## BEGIN

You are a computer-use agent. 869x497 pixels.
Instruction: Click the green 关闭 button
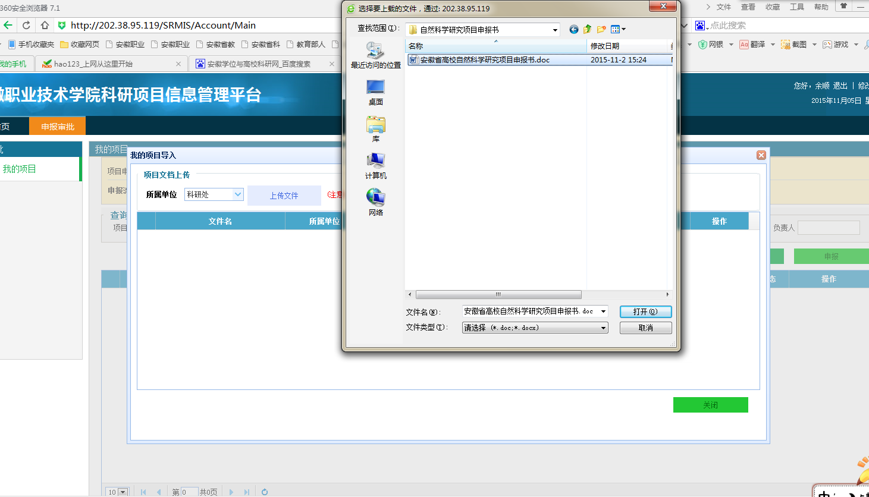click(710, 405)
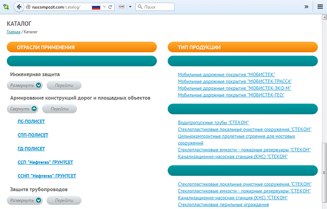This screenshot has height=209, width=327.
Task: Click the search magnifier icon
Action: (x=140, y=7)
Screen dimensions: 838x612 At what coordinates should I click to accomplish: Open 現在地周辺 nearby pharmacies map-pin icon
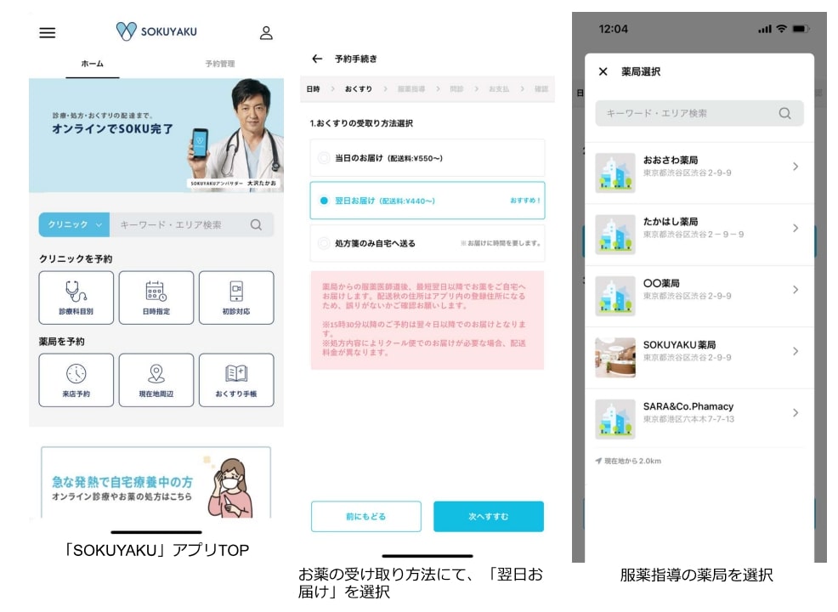tap(156, 380)
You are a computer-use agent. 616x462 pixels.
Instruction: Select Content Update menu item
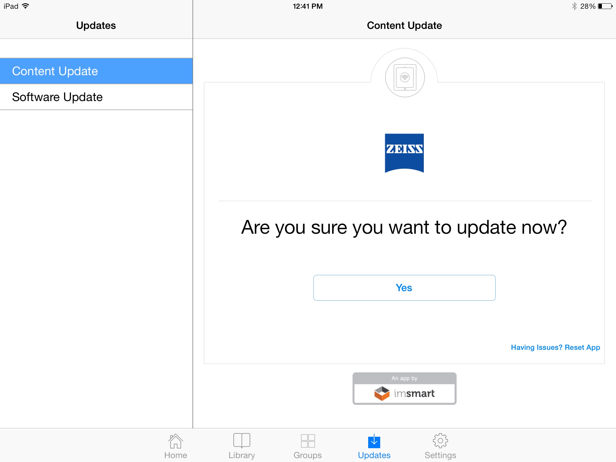click(x=95, y=71)
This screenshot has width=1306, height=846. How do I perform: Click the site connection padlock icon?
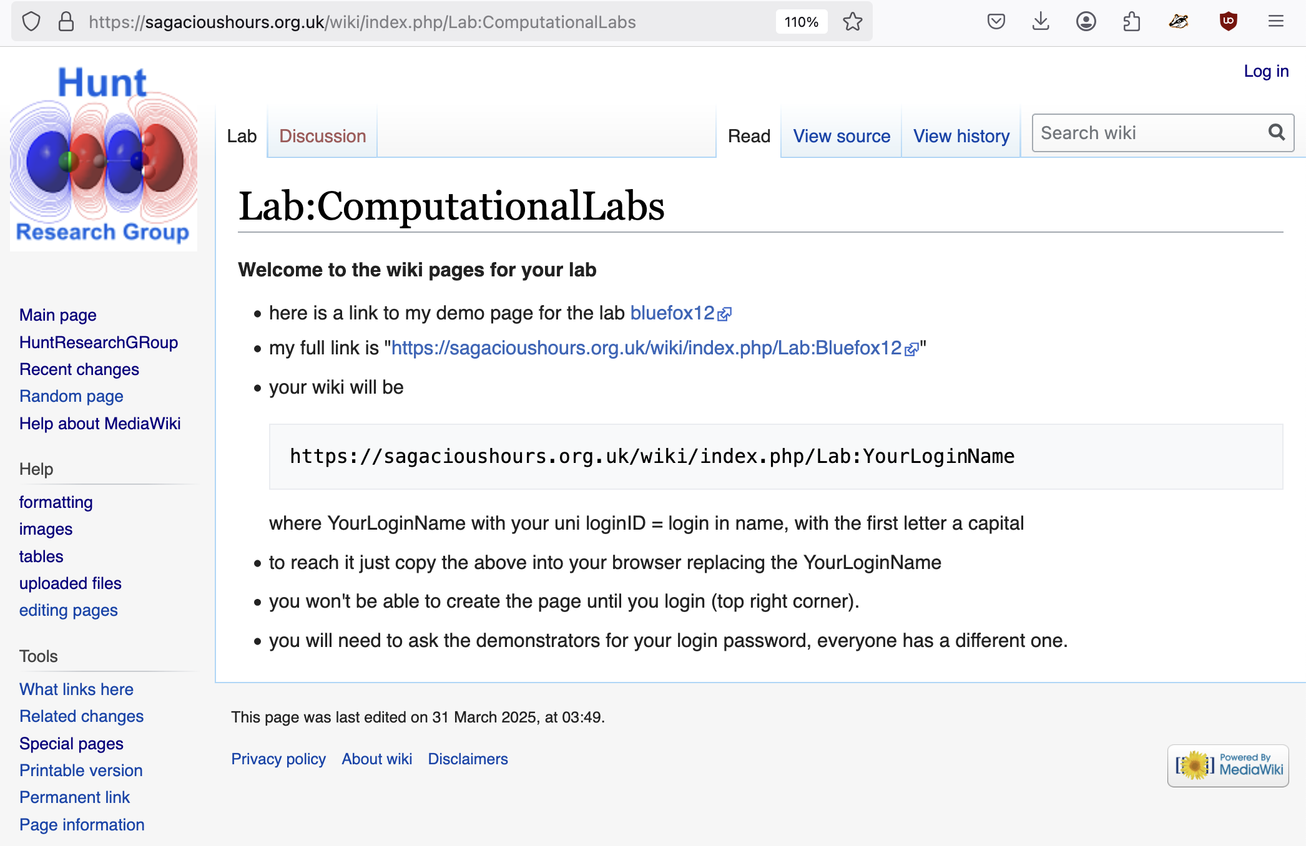click(x=64, y=21)
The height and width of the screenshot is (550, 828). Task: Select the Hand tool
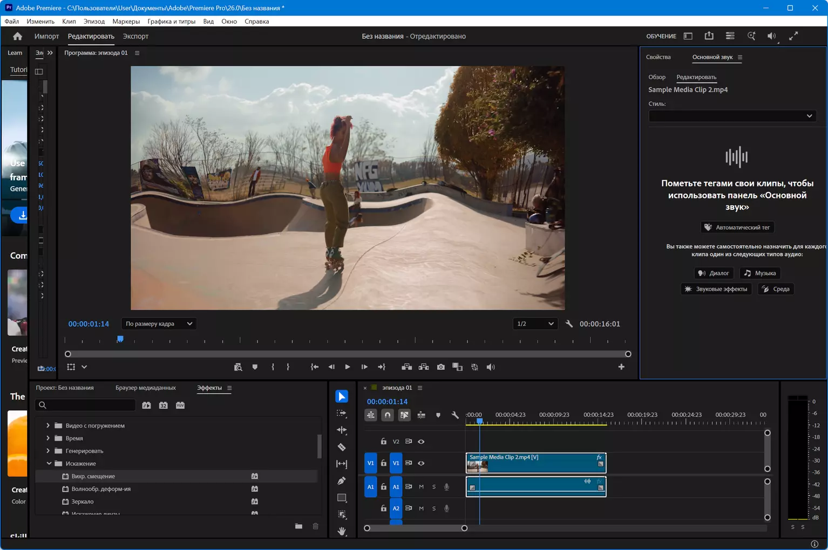(342, 531)
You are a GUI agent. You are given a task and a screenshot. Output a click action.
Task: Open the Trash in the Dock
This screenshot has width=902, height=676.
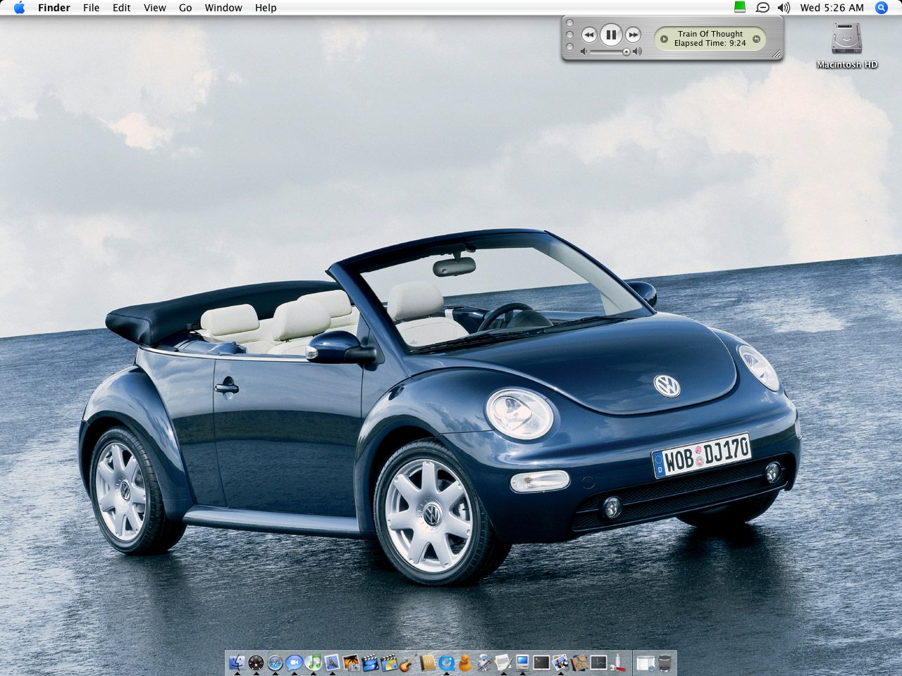665,663
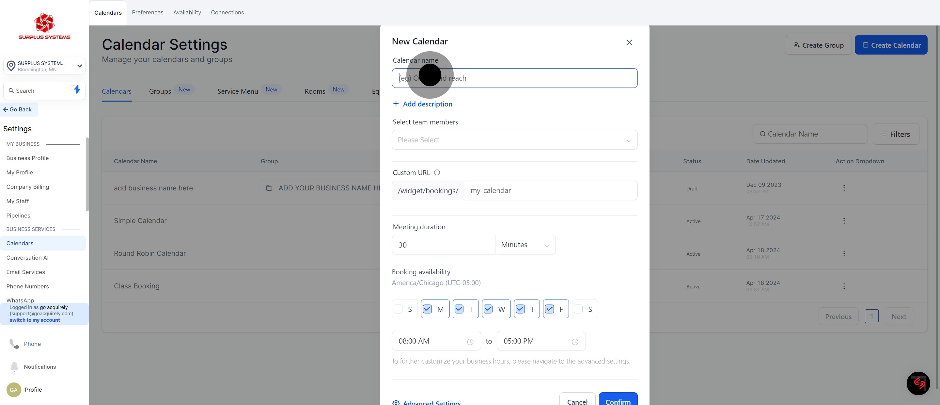
Task: Uncheck the Monday availability checkbox
Action: (x=427, y=309)
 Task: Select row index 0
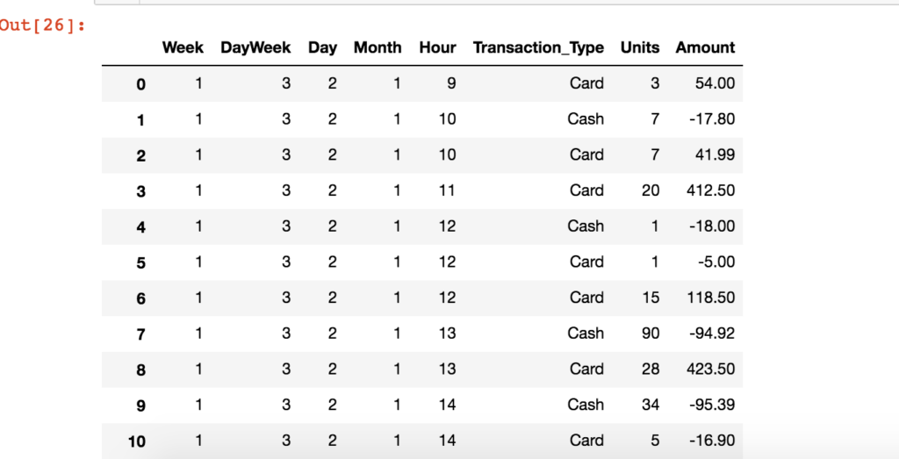tap(140, 84)
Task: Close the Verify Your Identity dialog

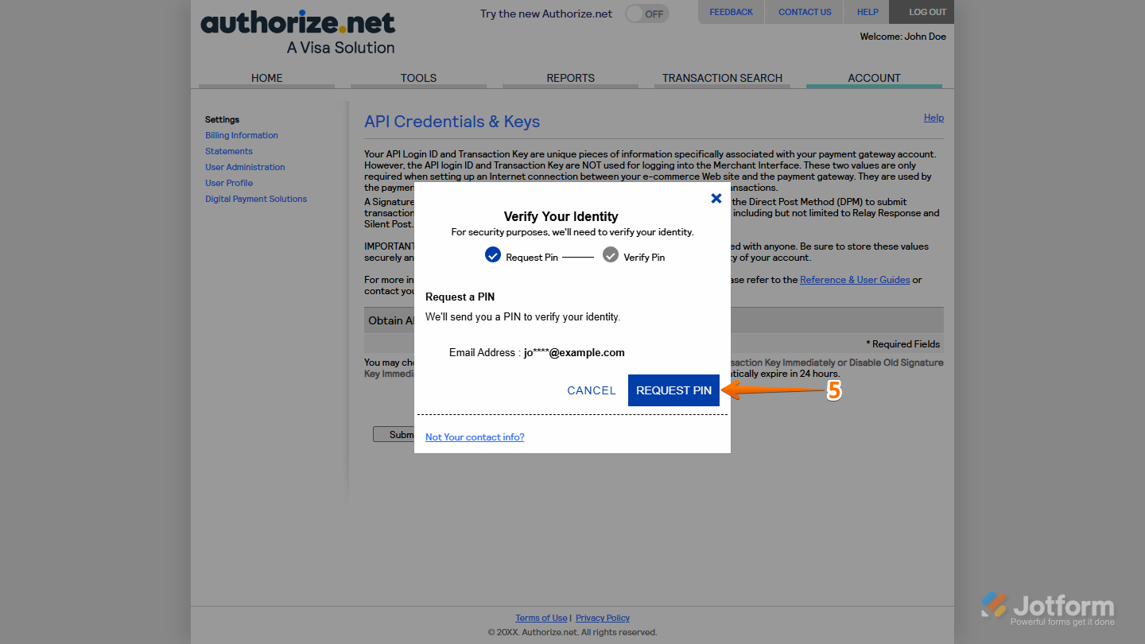Action: [x=716, y=198]
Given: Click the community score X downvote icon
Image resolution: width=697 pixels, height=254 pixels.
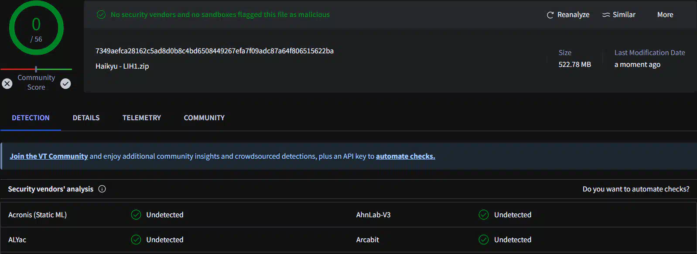Looking at the screenshot, I should 7,84.
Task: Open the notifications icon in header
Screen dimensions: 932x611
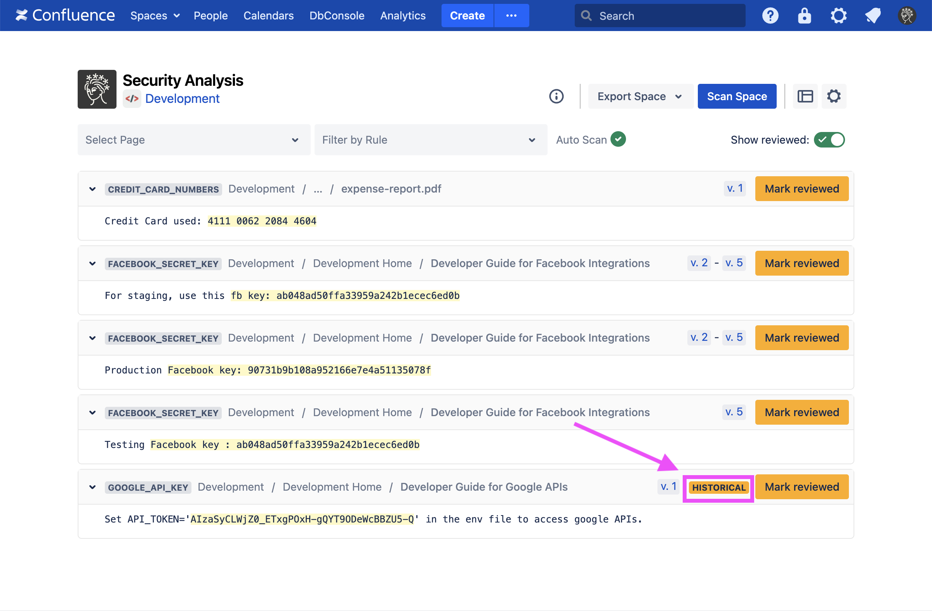Action: point(873,16)
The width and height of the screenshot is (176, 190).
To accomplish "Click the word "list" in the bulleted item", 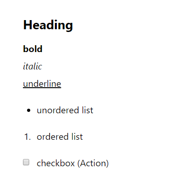I will [x=88, y=110].
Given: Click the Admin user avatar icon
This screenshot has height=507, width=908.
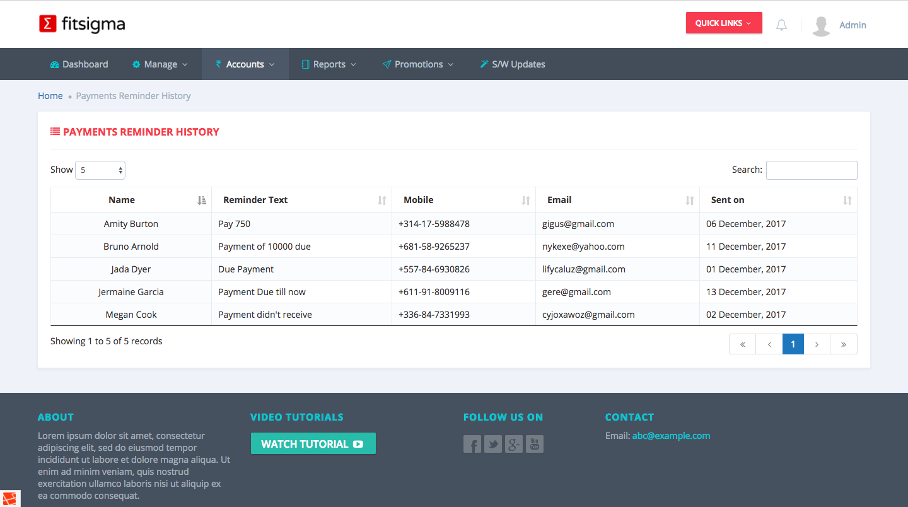Looking at the screenshot, I should (x=820, y=26).
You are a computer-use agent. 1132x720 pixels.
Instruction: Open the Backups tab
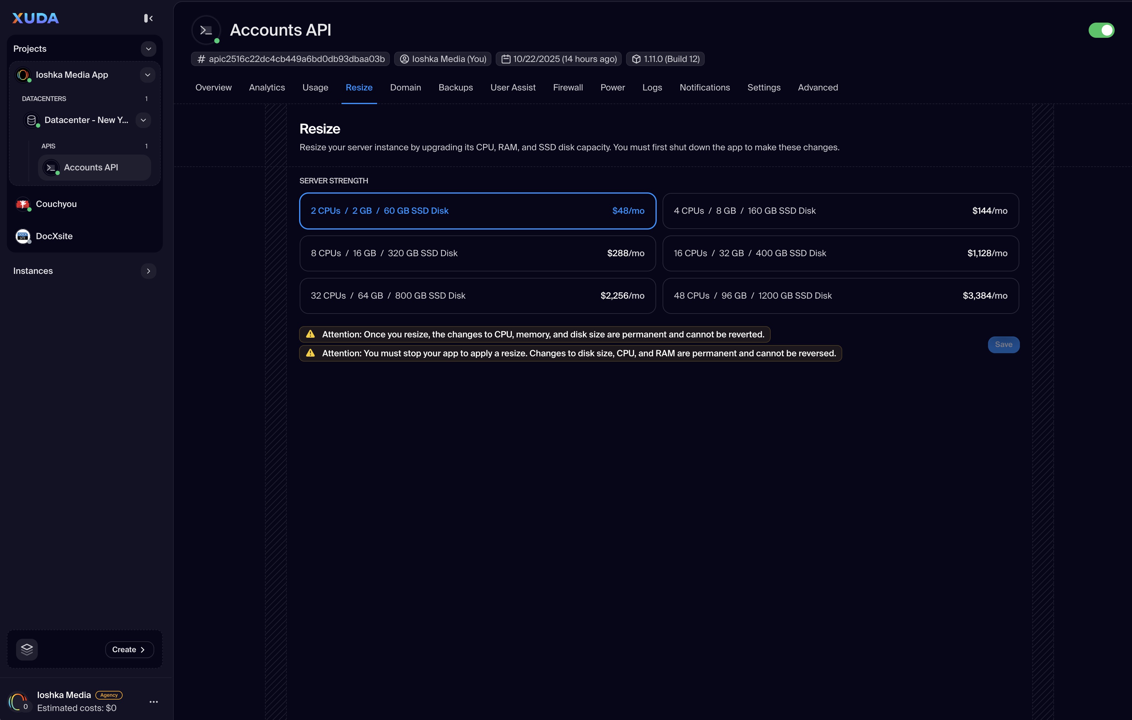tap(455, 87)
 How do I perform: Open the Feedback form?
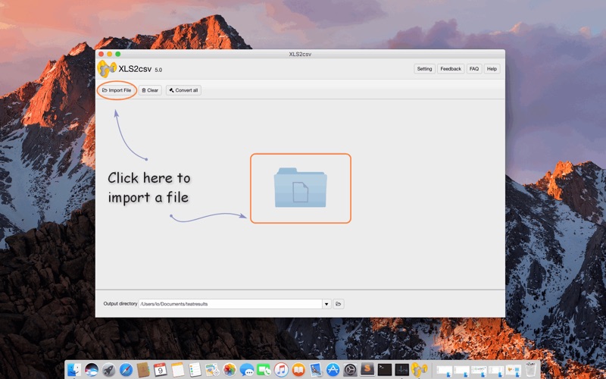tap(451, 69)
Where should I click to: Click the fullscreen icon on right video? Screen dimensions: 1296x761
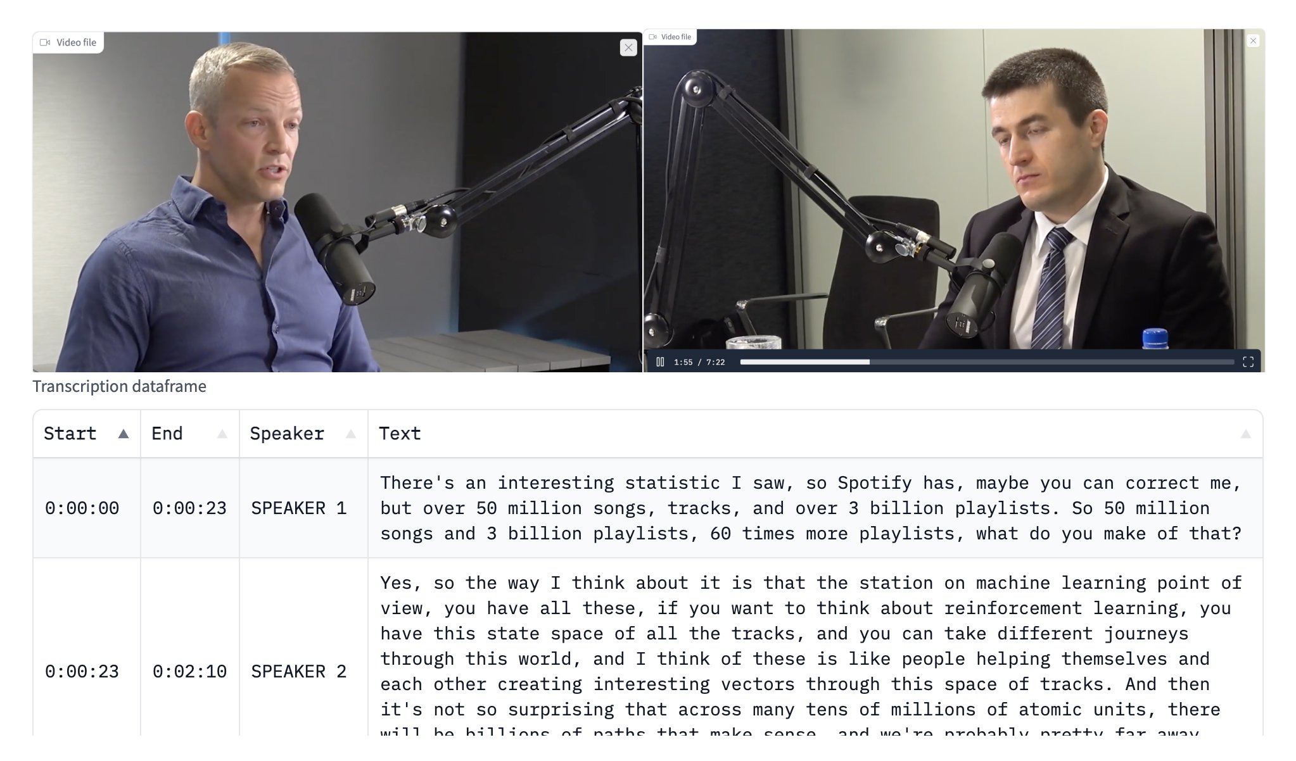pos(1248,361)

## END

* **TASK DIRECTIONS**
Arrange the rows above as a numbered list, from the first line through the line containing "tap(156, 380)", both included. Skip any blank lines and leave the pictures out.

* **FINAL RESULT**
1. You are a computer-use agent. 869x497 pixels.
2. Instruction: Click the green 关闭 button
3. click(710, 405)
4. This screenshot has height=209, width=327.
5. Task: Click the search magnifier icon
6. Action: (x=140, y=7)
7. Screen dimensions: 838x612 At what coordinates should I click to accomplish: Open 現在地周辺 nearby pharmacies map-pin icon
8. tap(156, 380)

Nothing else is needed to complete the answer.